**ACTIVITY**: Return only the lines from the one that contains "Task: Insert an embedded Object" through the last line of the records below, exactly as they stand. Pictures are not part of the copy.

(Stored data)
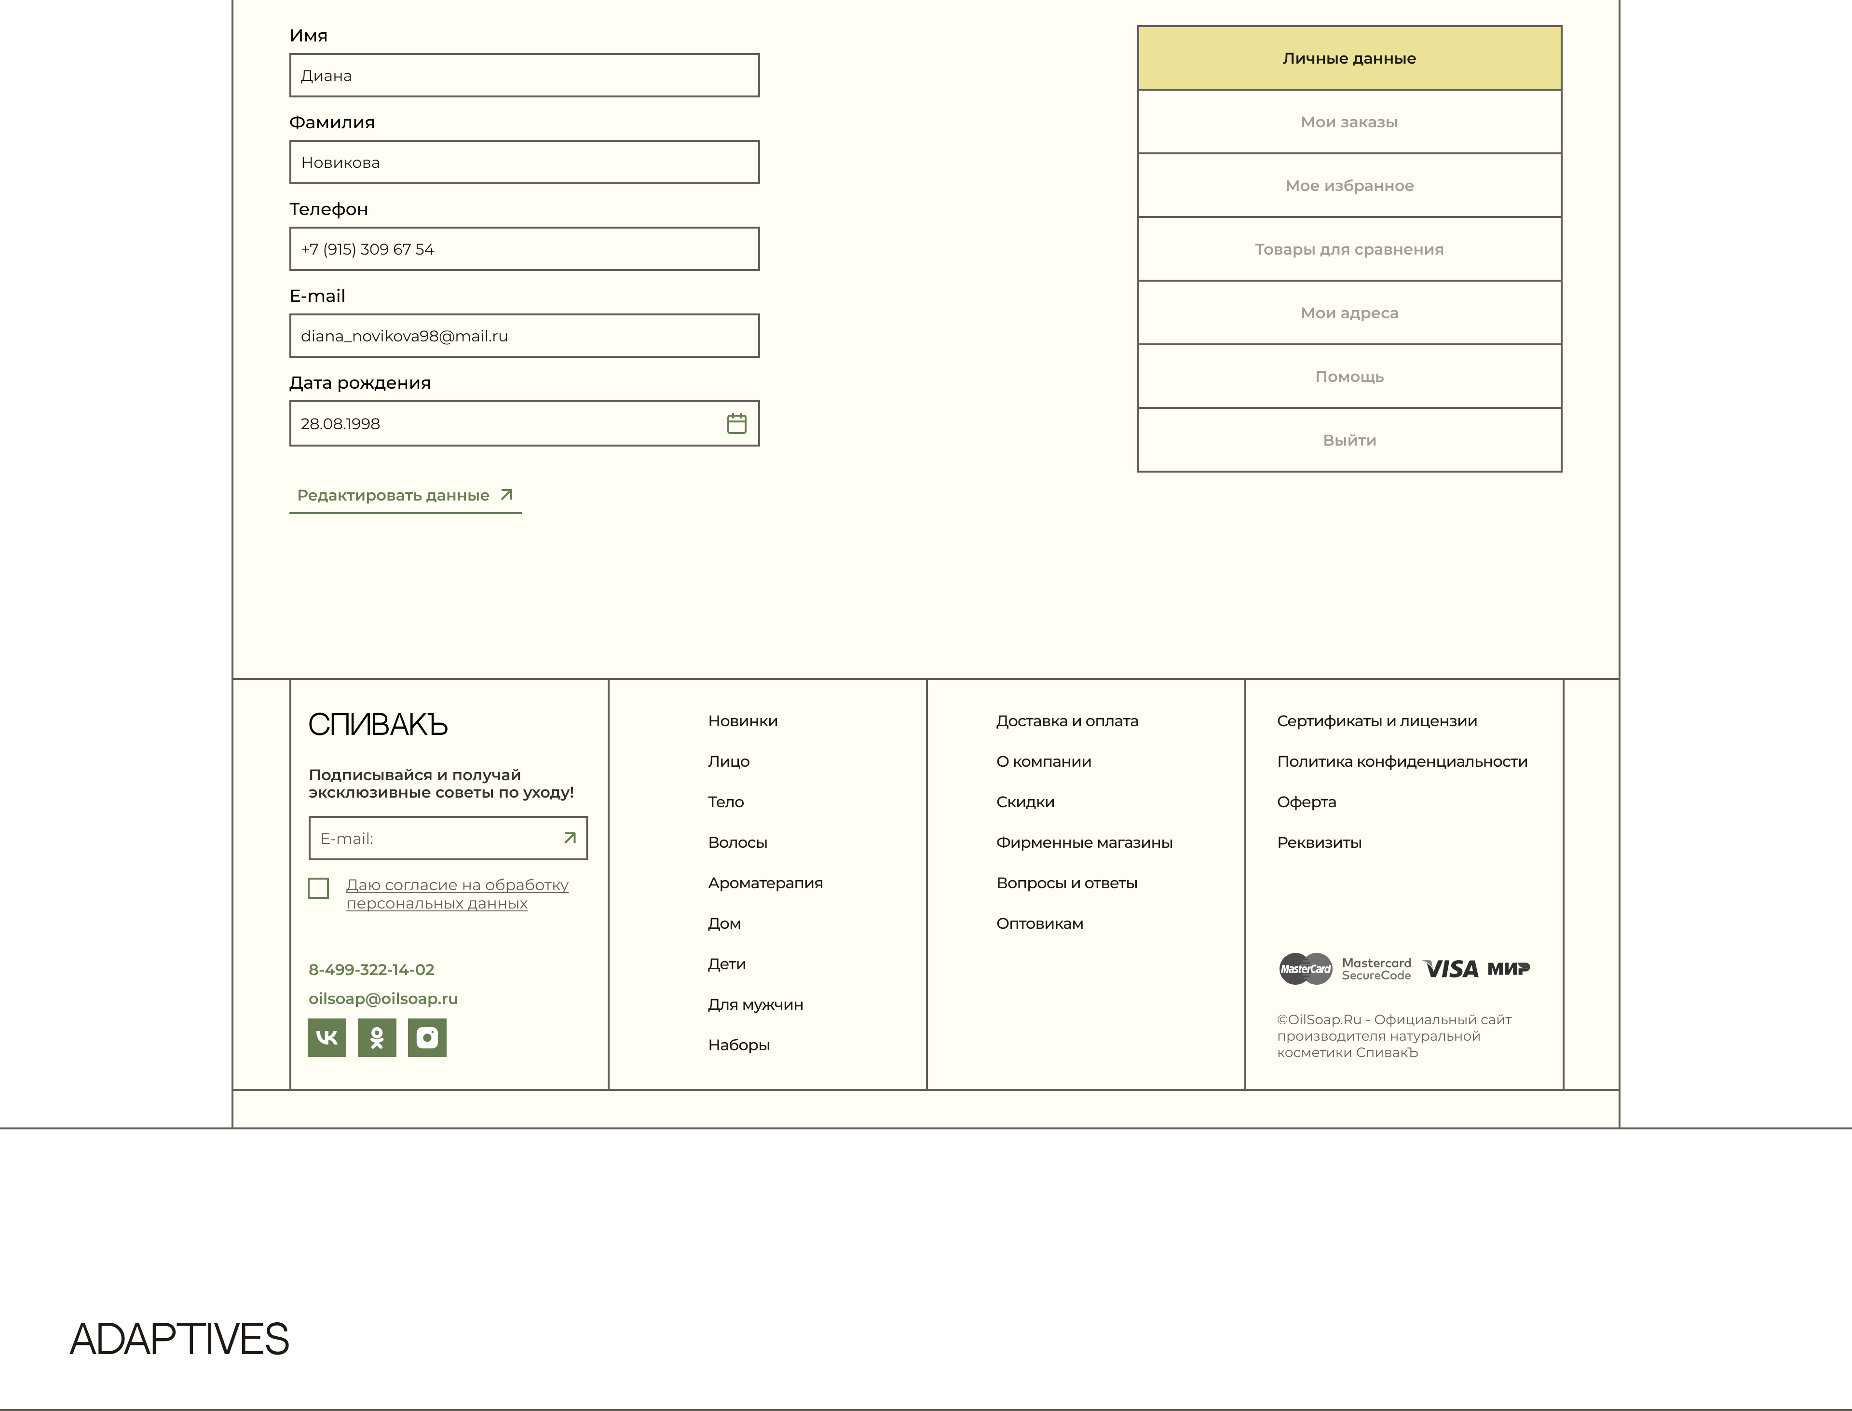Click the oilsoap@oilsoap.ru email link

(383, 999)
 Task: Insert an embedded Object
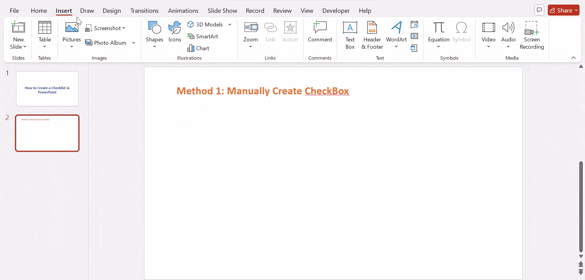pyautogui.click(x=414, y=48)
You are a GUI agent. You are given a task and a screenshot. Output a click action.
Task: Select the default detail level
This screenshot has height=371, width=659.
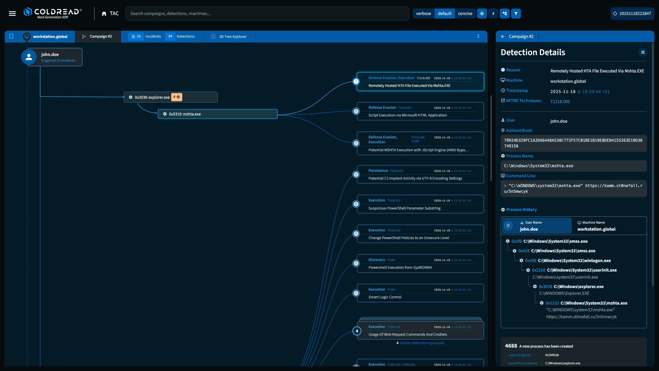pyautogui.click(x=444, y=13)
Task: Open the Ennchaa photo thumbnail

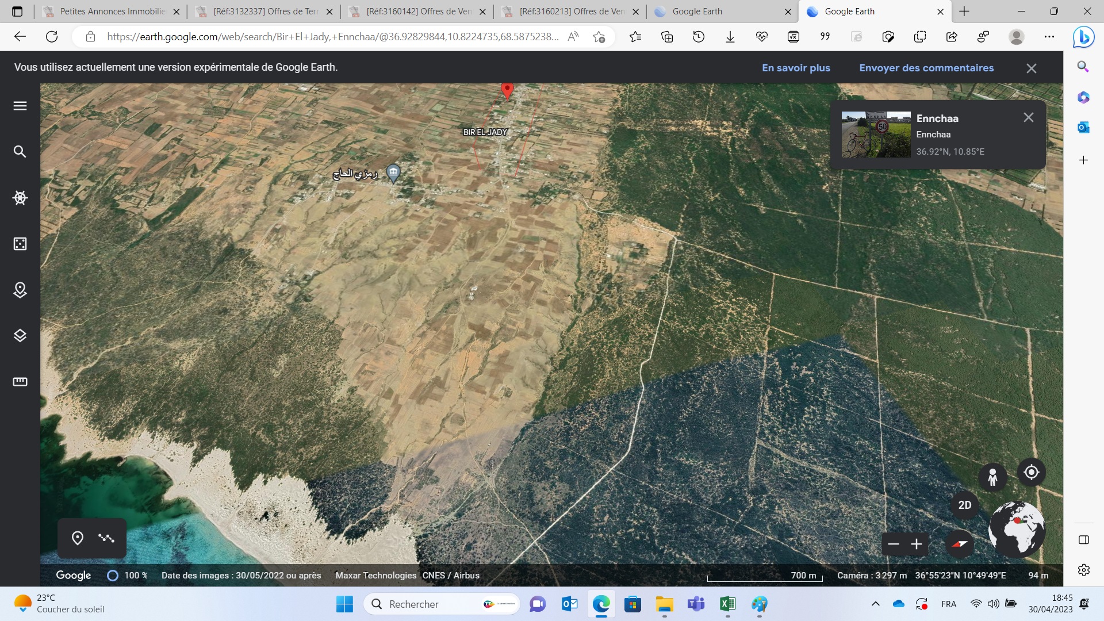Action: point(876,135)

**ANSWER TO THIS EXERCISE**:
 Task: Insert an embedded Object
pyautogui.click(x=414, y=48)
You are a GUI agent. You are given a task and a screenshot. Output a click action.
Task: Select the default detail level
This screenshot has height=371, width=659.
pyautogui.click(x=444, y=13)
Task: Open the Ennchaa photo thumbnail

Action: point(876,135)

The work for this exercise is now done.